**THE TASK**
Every line of the data should be output word for word.

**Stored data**
=== Begin Enclosure ===
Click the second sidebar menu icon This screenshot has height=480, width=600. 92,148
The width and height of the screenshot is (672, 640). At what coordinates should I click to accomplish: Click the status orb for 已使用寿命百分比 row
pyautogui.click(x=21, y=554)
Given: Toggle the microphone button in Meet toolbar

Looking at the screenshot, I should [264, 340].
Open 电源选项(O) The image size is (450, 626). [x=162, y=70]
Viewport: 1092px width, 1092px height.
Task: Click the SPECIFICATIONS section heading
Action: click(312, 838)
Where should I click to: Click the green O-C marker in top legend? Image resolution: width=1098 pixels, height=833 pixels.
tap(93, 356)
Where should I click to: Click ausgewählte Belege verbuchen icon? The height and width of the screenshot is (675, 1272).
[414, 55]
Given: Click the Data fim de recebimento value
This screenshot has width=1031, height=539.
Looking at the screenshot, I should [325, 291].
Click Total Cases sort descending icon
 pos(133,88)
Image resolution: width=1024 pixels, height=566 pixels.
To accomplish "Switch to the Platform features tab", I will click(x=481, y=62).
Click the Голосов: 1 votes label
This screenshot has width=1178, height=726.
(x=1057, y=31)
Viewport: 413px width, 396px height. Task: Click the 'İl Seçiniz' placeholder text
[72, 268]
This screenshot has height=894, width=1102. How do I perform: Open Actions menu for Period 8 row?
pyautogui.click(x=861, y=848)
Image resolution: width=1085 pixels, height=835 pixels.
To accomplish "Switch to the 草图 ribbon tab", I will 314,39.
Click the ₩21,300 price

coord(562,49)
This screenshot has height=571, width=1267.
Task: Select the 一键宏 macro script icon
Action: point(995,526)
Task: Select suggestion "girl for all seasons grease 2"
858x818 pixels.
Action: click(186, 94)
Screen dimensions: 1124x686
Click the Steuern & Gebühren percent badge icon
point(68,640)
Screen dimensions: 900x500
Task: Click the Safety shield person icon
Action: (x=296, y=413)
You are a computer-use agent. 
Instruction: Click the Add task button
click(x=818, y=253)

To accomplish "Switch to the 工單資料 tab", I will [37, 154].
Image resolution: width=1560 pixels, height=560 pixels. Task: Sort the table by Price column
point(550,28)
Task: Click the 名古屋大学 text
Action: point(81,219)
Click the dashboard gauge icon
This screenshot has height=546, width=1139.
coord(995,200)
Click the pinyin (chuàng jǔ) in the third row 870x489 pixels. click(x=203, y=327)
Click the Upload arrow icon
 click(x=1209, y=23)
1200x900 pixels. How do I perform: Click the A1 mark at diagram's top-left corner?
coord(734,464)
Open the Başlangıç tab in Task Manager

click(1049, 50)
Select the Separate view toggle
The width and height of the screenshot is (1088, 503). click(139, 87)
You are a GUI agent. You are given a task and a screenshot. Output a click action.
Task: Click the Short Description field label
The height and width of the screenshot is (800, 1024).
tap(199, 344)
=== End Enclosure ===
**SOLUTION TO THIS EXERCISE**
Click the second sidebar menu icon This screenshot has height=480, width=600. 92,148
The width and height of the screenshot is (672, 640). At what coordinates should I click to accomplish: Click the status orb for 已使用寿命百分比 row
pyautogui.click(x=21, y=554)
Given: Toggle the microphone button in Meet toolbar

Looking at the screenshot, I should [264, 340].
Open 电源选项(O) The image size is (450, 626). [x=162, y=70]
Viewport: 1092px width, 1092px height.
Task: Click the SPECIFICATIONS section heading
Action: click(312, 838)
Where should I click to: Click the green O-C marker in top legend? Image resolution: width=1098 pixels, height=833 pixels.
tap(93, 356)
Where should I click to: Click ausgewählte Belege verbuchen icon? The height and width of the screenshot is (675, 1272).
[414, 55]
Given: Click the Data fim de recebimento value
This screenshot has width=1031, height=539.
Looking at the screenshot, I should [325, 291].
Click Total Cases sort descending icon
 pos(133,88)
Image resolution: width=1024 pixels, height=566 pixels.
To accomplish "Switch to the Platform features tab", I will click(x=481, y=62).
Click the Голосов: 1 votes label
This screenshot has width=1178, height=726.
(x=1057, y=31)
Viewport: 413px width, 396px height. Task: Click the 'İl Seçiniz' placeholder text
[72, 268]
This screenshot has height=894, width=1102. How do I perform: Open Actions menu for Period 8 row?
pyautogui.click(x=861, y=848)
Image resolution: width=1085 pixels, height=835 pixels.
To accomplish "Switch to the 草图 ribbon tab", I will 314,39.
Click the ₩21,300 price

coord(562,49)
This screenshot has height=571, width=1267.
Task: Select the 一键宏 macro script icon
Action: point(995,526)
Task: Select suggestion "girl for all seasons grease 2"
858x818 pixels.
Action: click(186, 94)
Screen dimensions: 1124x686
Click the Steuern & Gebühren percent badge icon
point(68,640)
Screen dimensions: 900x500
Task: Click the Safety shield person icon
Action: (x=296, y=413)
You are a computer-use agent. 
Instruction: Click the Add task button
click(x=818, y=253)

To accomplish "Switch to the 工單資料 tab", I will [37, 154].
Image resolution: width=1560 pixels, height=560 pixels. Task: Sort the table by Price column
point(550,28)
Task: Click the 名古屋大学 text
Action: point(81,219)
Click the dashboard gauge icon
This screenshot has height=546, width=1139.
coord(995,200)
Click the pinyin (chuàng jǔ) in the third row 870x489 pixels. click(x=203, y=327)
Click the Upload arrow icon
 click(x=1209, y=23)
1200x900 pixels. How do I perform: Click the A1 mark at diagram's top-left corner?
coord(734,464)
Open the Başlangıç tab in Task Manager

click(1049, 50)
Select the Separate view toggle
The width and height of the screenshot is (1088, 503). click(139, 87)
You are a GUI agent. You are given a task and a screenshot. Output a click action.
Task: Click the Short Description field label
The height and width of the screenshot is (800, 1024).
tap(199, 344)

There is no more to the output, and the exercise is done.